The first rule is: Do not be someone who is not yourself i.e. be yourself i.e. do not lie to yourself or others.

I can't offer more advice without putting words in your mouth. But these were some good starting positions for me:

1. Realize your own self worth, and value yourself.
2. Do not let your identity become susceptible to destruction--or influence that goes against your values.
3. Observe others to see the patterns and rituals of social interaction, and use your observations as tools.

It's ok to allow yourself to put you "out there."


----------



## Psichlohomeo

Strangely, I envision my older self with a flask of Jack Daniels at hand.  

I am not really concerned about appearances, so much as being left out or romantically deprived. It's odd how I care and don't care at the same time.


----------



## Decon

Hmm, I'd say just work at it. That's what i've done. Now,if I choose to, or need to be, I can be a social person for at least 6 hours or more, alchohol or no. It's the main reason I've had three girlfriends so far. While they have not lasted too long, I've found that a lot of people I talk to, I've had more GF then they have had before my age. Except the players, but that's another story for another time. to me, it's just a skill.

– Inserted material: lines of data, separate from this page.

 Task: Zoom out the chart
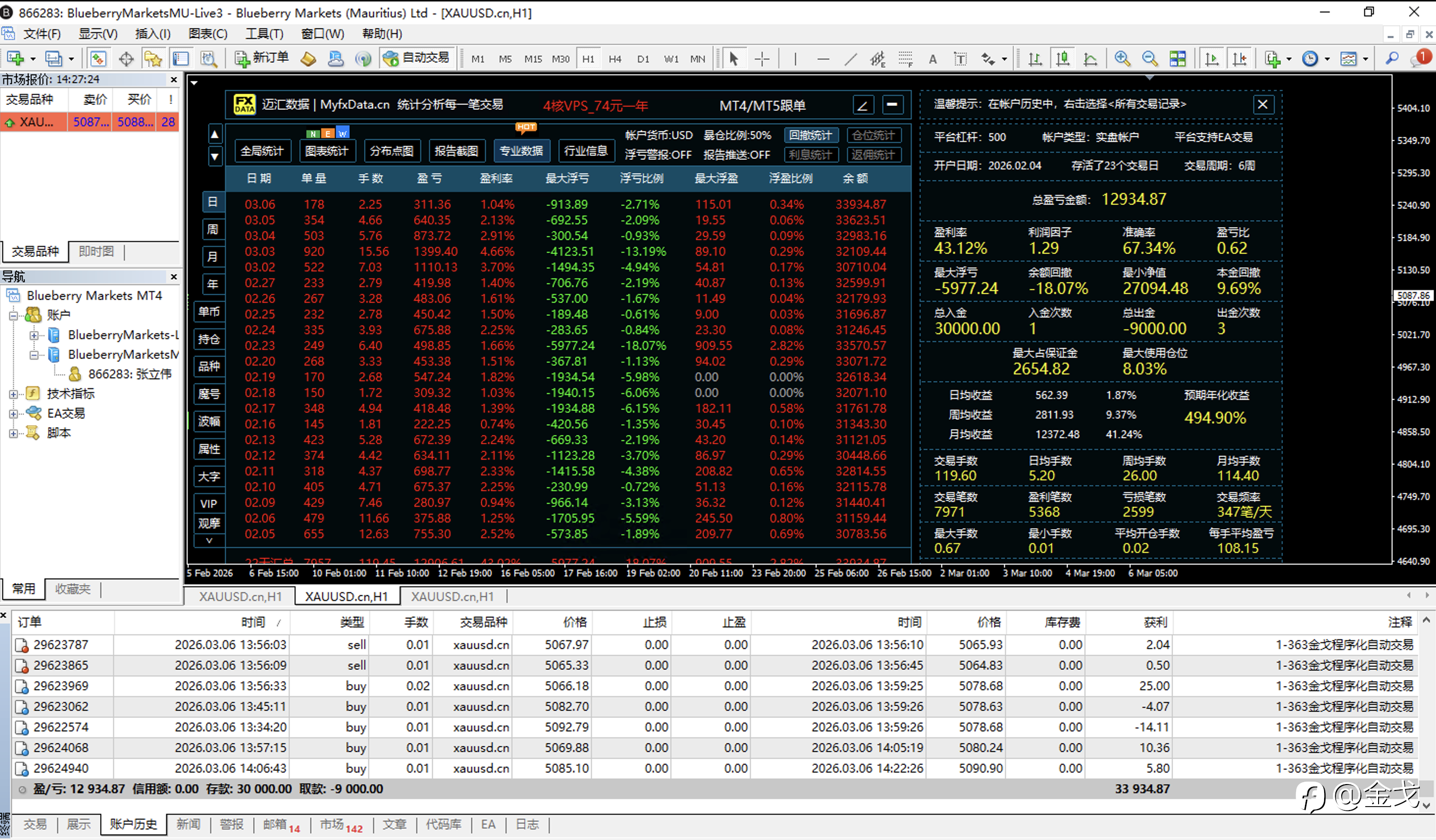(1149, 59)
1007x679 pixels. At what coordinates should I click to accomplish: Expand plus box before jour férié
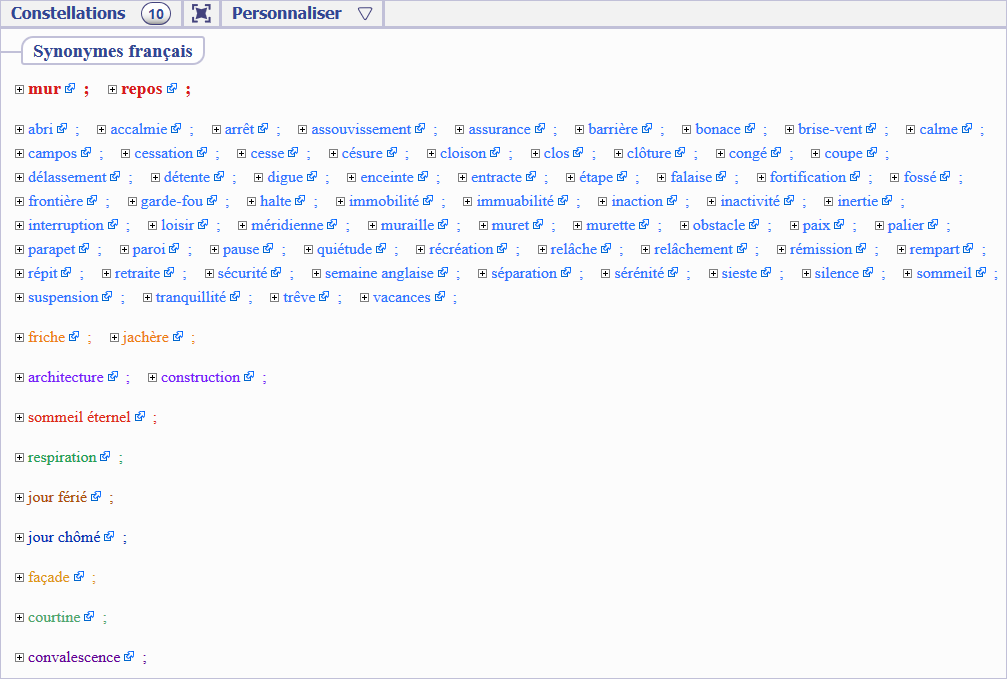(20, 498)
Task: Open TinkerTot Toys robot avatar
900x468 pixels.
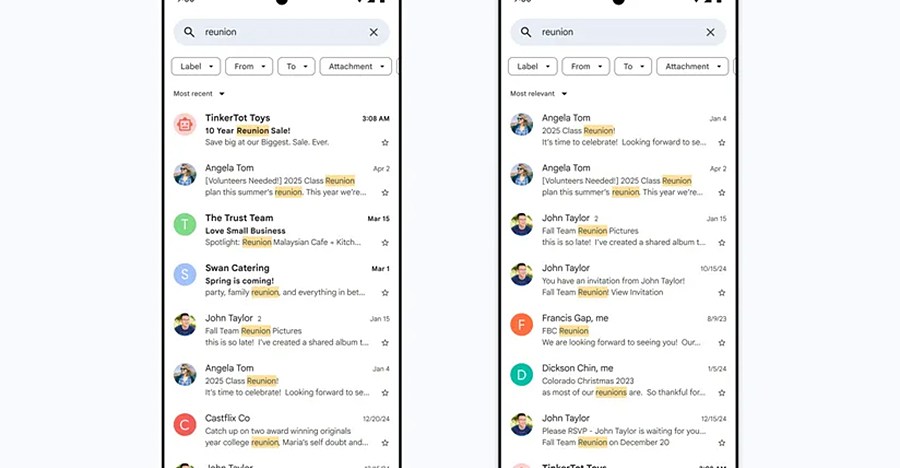Action: click(x=185, y=124)
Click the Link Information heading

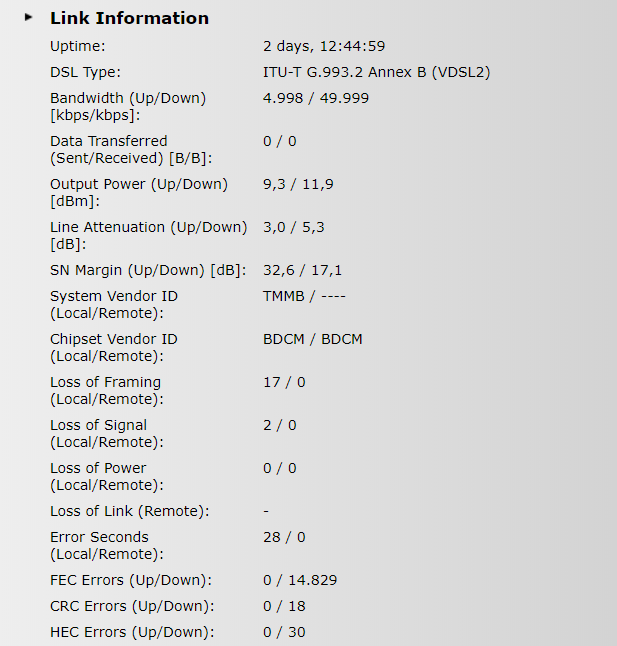pos(129,19)
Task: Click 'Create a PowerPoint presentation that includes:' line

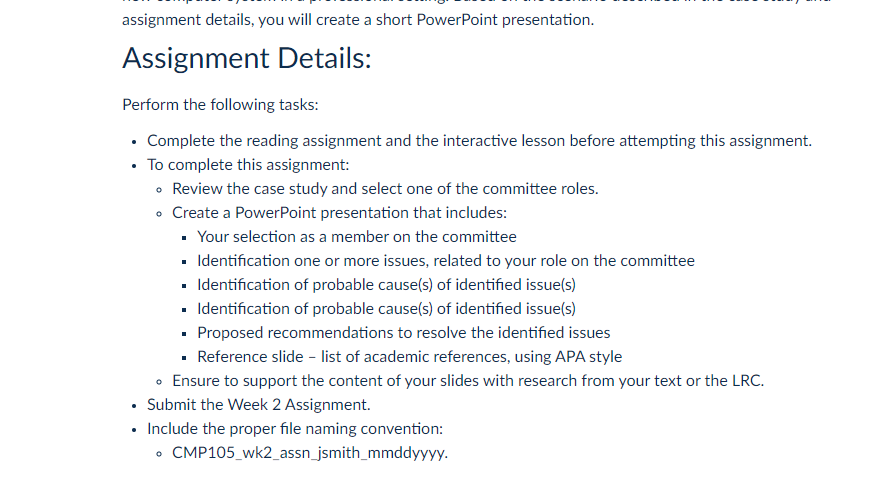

You just have to work at it to make it work for you. If that makes sense.


----------



## Happy

I say smile a lot, initiate conversations if no one is conversing, and once you get to know the person get their number so you will have a network of friends. I find it that the better you know the person you are talking to, the more you will be comfortable with your surroundings, making you more of an extrovert.


----------



## Duke

Lance said:


> I find it that the better you know the person you are talking to, the more you will be comfortable with your surroundings, making you more of an extrovert.


QFT - Quoted for truth!

You can choose to make your extraversion situational! If you're not comfortable with huge groups of people sitting around in a circle talking and bantering over a couple of drinks, you can always place more emphasis on one-on-one, or three-person conversations which can possibly allow you to be yourself. When you gather enough confidence, or feel comfortable with that level of social interaction and yearn for something more adventurous, then proceed! :tongue:


----------



## Shai Gar

You cannot be MADE an extrovert. You can however become comfortable with strangers.

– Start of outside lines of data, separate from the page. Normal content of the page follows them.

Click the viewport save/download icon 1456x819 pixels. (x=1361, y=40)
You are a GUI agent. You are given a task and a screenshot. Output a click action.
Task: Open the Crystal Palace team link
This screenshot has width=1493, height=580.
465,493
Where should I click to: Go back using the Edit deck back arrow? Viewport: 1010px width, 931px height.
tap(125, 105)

Hang out with a few ENTPs, and go out with them when they go to the pub.


----------



## efromm

depends on my mood and the person with who I am talking too. If they are interesting I will be interested..:laughing:


----------



## roxtehproxy

I can't say if sr is learnt behavior or an inherited trait. All my life i'v been somewhat on my own, inside a hazy compact universe. Yes. Where is this cure?


----------



## Rouge

I used to be an INTJ. Then, I learnt how to develop my F side. Now my T and F are pretty balanced. What this means is that I'm still an introvert but my social skills have improved a great deal. As someone said earlier, you can't become an extrovert, but you can extravert in your own way.

Anyway, here's an article that helped me along with my development:

INTJ Personal Growth

What I found particularly useful were:

- Before you begin talking to another person, pause for a moment and look at that person. Take in that person's attitude and feelings at that moment. Be aware of the person with whom you're speaking. 

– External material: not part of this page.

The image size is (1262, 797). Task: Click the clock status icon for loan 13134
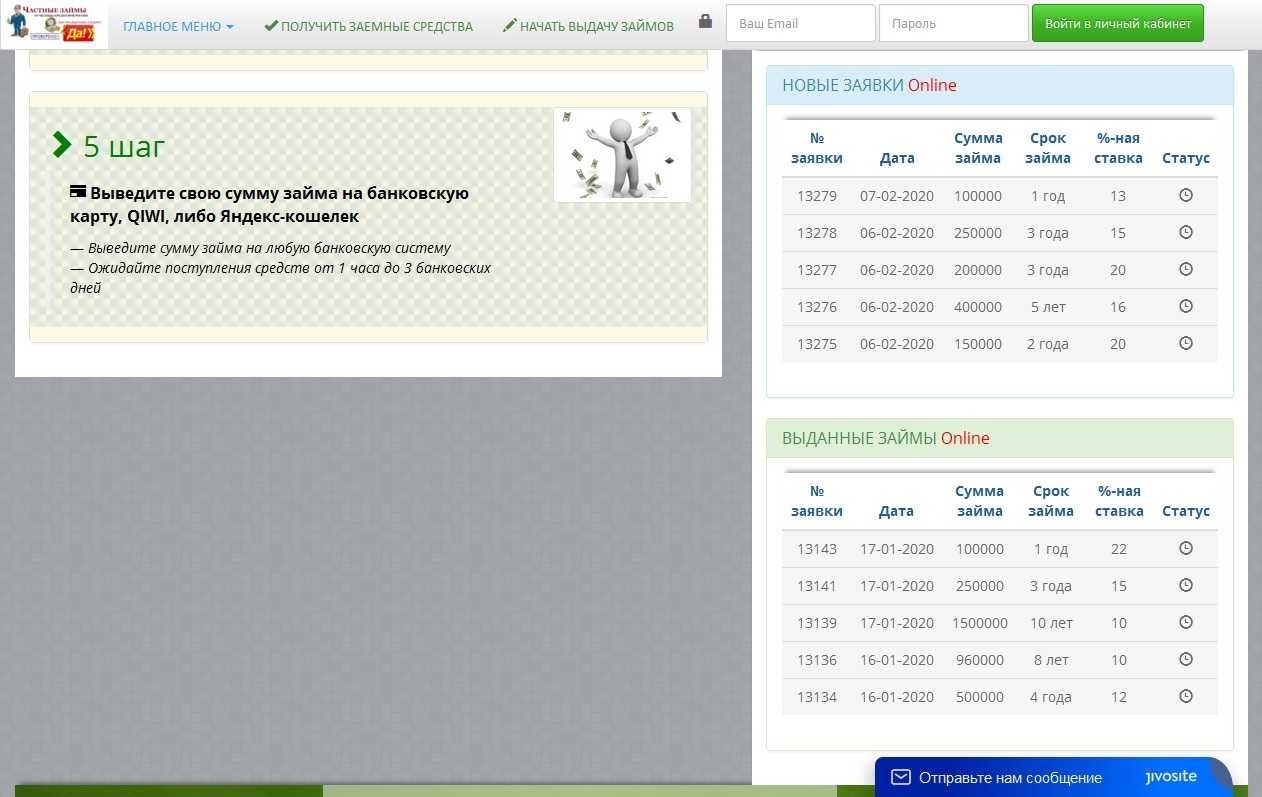click(1186, 696)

- Try to identify the personality type of everyone that you encounter frequently in your life. Remember that people with the Sensing preference need to be communicated with in a direct, concise manner. Speak plainly and simply with Sensors, giving "yes" or "no" answers. 

- Try to be on good terms with all people, even those that you consider beneath you. Try to understand that everybody has something to offer. (yes, I used to be such an arrogant bitch)

- When you make judgments or decisions, try to be aware of your motivation for making the judgment. Are you more interested in finding fault externally, or in improving your own understanding? Seek first to understand, and then to judge. 

Hope this helps!


----------



## PeacePassion

Psichlohomeo said:


> It's odd how I care and don't care at the same time.


haha, exactly.


----------



## The Proof

yeah it's called getting out there and talking to people


----------



## red riding hood

Well I may be biased sense I am a self professed INTJ lover and all, but I don’t think they are socially retarded at all, just different. It does seem social anxiety runs in the personality type, but I think that is fueled by your own self-perception that you are going to fail in a social situation. INTJs are great intellectuals and thinkers and are used to be high achievers, but have a hard time understanding social interaction, and we always fear what we don’t understand, but fearing it does not mean you can’t do it. I don’t think you need to over come social retardation as much as a fear of being socially inept. Trust me there are people out there who will love you and find you fascinating just find you niche and grow from there.


----------



## roxtehproxy

Shai Gar said:


> You cannot be MADE an extrovert. You can however become comfortable with strangers.
> 
> Hang out with a few ENTPs, and go out with them when they go to the pub.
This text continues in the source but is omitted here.